Top of RECORD EXTRACTS

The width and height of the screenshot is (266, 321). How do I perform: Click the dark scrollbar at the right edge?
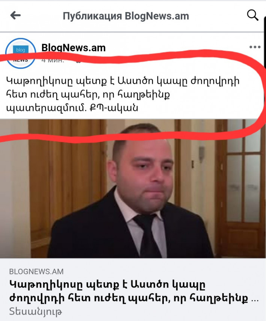(x=265, y=43)
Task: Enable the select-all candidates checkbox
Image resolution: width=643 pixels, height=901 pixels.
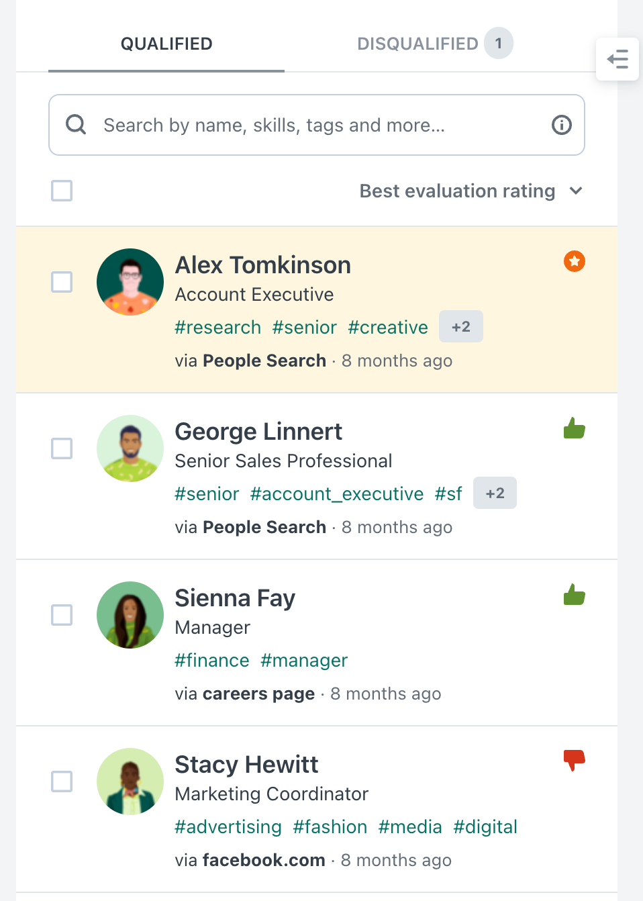Action: tap(61, 191)
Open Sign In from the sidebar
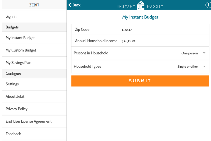211x141 pixels. point(34,17)
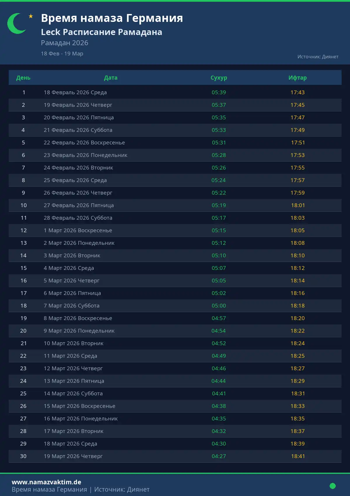
Task: Click the Iftar time 18:41 on the last day
Action: point(298,456)
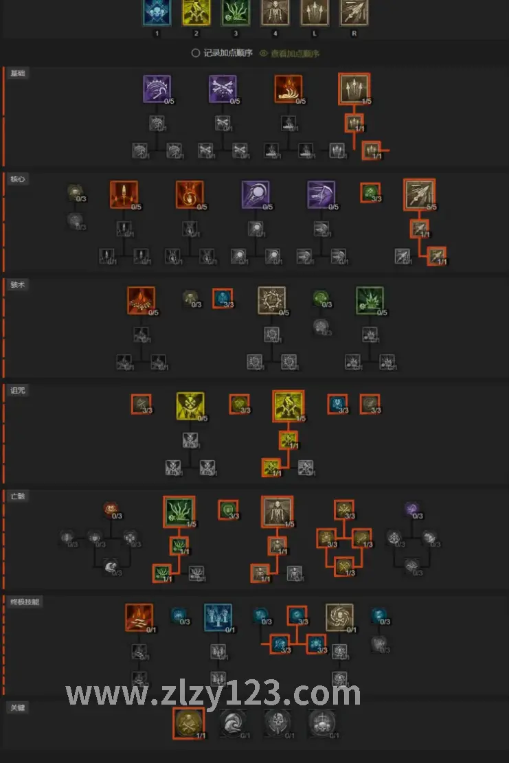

Bottom of RECORD EXTRACTS

WHAT THE TASK REQUIRES: Begin at the line containing "Task: Enable the" and restate exactly every line through the end of the material, skipping the pictures.

WORKED SOLUTION:
Task: Enable the select-all candidates checkbox
Image resolution: width=643 pixels, height=901 pixels.
Action: tap(61, 191)
Open Sign In from the sidebar
211x141 pixels. point(34,17)
Task: Click the Iftar time 18:41 on the last day
Action: point(298,456)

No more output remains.